Did I mention “kidding” also falls under that category?
I threw my pillow at him. “Jerk.”
“Sorry, but you looked like you could use a little livening up.”
His remark reminded me that I was sleepy, and unthinkingly, I put my head on his shoulder. We sat silently in the dark, my thoughts turning from unusual to senseless. Homer Simpson, ballerinas. I was on the verge of dozing off when the door clicked and Jenny’s head popped in.
“Hey! What’s up girl?!”
Cyrus and I sprung apart. He backed into the nightstand.

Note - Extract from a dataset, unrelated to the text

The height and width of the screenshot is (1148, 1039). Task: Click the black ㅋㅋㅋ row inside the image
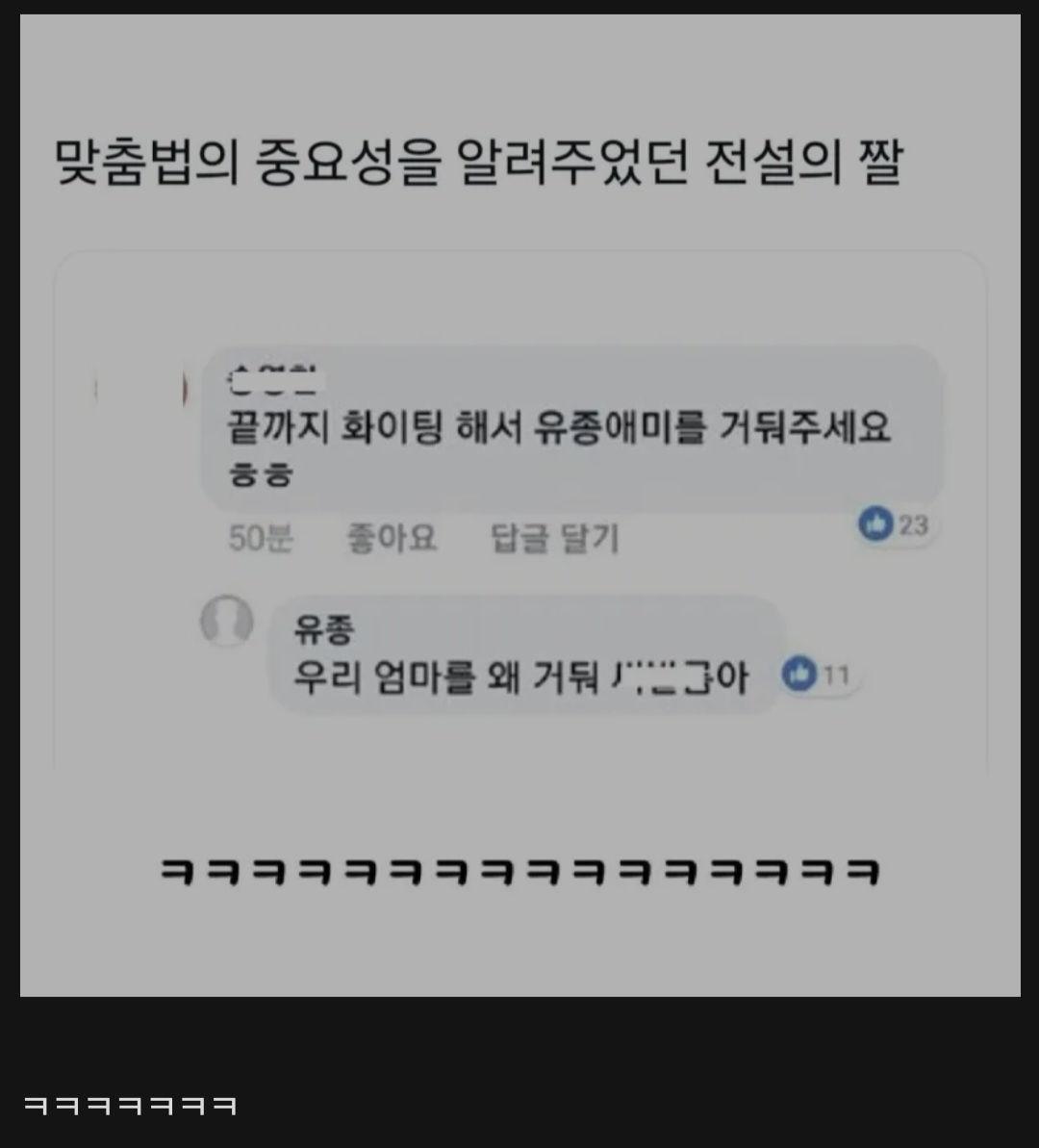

“Yeah, I know I said tomorrow, but something came up, so yeah, I’m back early. Hope it wasn’t too disappointing for you.” She pulled out a roll of candy out of her bag and tossed it at me. “A little something from Europe. I know you like...”
She trailed off, taking in the disheveled room. With a suspicious smirk, she crossed her arms and gave me the once over. “Been busy, have we?”
“Er-” I scrambled around for the right words, “Yeah, kinda. Um, this is Cyrus. And Cyrus, this is my roommate Jenny.”
They both stood by the sides, staring at me. Jenny spoke first.
“Claudia, are you alright?”
“Yeah,” I said. “Why?”
“Because there’s no one here besides us.”
One manuscript, One dream, One stack of stamps that needs to be bought...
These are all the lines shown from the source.